I’m always surprised at the number of companies who don’t have a visual style guide. These documents can be very brief, and they’re not in any way pretentious or a large-firm luxury. Indeed, they save a lot of time, because whenever a supplier needs a logo or any related graphics, a business with a style guide can just point to it and leave the rest to the supplier.
More importantly, customers often see collections of products and documents together, which may have been created at different times, and in different places. It looks utterly amateur to see an instruction manual alongside the product it refers to, and for them to have mis-matched colours, logos and other branding elements. This stuff does matter.

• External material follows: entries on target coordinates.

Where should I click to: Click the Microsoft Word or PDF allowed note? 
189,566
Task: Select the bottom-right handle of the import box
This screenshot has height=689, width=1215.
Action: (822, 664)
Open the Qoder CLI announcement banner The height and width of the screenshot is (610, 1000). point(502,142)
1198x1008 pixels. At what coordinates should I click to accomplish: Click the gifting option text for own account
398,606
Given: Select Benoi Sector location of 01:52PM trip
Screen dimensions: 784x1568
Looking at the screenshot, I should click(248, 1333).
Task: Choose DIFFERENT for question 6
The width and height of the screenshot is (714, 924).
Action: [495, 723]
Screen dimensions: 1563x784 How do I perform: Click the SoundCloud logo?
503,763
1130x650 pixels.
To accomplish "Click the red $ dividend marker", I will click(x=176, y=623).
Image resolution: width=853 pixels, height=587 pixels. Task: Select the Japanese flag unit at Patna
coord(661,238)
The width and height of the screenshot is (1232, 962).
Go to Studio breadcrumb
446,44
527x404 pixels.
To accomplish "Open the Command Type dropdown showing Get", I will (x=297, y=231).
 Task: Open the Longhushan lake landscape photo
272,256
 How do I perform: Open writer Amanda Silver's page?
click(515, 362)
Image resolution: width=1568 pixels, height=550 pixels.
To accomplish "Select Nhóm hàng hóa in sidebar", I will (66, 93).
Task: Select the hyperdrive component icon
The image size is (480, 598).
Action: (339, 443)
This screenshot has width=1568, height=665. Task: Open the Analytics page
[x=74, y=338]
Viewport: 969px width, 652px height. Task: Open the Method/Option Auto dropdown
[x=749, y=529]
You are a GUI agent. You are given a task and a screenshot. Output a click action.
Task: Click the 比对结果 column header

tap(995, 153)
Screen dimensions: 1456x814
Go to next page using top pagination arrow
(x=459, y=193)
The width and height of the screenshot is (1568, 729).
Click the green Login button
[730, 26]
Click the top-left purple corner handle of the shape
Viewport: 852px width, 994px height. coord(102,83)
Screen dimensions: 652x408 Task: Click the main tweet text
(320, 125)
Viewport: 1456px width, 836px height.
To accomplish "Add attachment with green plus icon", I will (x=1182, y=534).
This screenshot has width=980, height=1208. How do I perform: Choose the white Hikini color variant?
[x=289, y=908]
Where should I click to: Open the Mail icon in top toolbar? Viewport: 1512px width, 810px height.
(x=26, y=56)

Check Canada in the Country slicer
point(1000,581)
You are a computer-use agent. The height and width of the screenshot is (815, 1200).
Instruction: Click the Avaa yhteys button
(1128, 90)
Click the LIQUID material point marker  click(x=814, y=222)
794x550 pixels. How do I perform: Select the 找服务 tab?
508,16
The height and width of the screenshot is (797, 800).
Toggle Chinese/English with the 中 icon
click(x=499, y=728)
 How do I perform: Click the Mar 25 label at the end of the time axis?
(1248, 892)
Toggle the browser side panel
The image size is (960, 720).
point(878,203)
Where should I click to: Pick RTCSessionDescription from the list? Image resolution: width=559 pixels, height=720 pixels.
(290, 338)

So what does a visual style guide need to contain, and how long should it take to compile one? It doesn’t need much, and consequently, could be put together in a couple of hours. When you think of how often it’ll be used, that’s nothing.
Creating the guide
A typical guide might include logos, logo rules, colour specifications, font specifications, formatting preferences and points of contact. Logos should be provided in print and web resolutions, and in vector and bitmap formats, including on transparent backgrounds. Logo rules should specify where the logo can be used, the space that needs to surround it, the backgrounds that are acceptable, and what to do in exceptional circumstances. Font specifications need to include alternatives if the fonts are unavailable. Formatting preferences should illustrate typical positioning and a library of templates for printed material, slides, web pages, etc.
There are loads of visual brand style guide templates available online which can be used as a basis for our company’s guide. Like any good engineering drawing, it should be freely available to anyone who needs it, and updated continually with a full change log.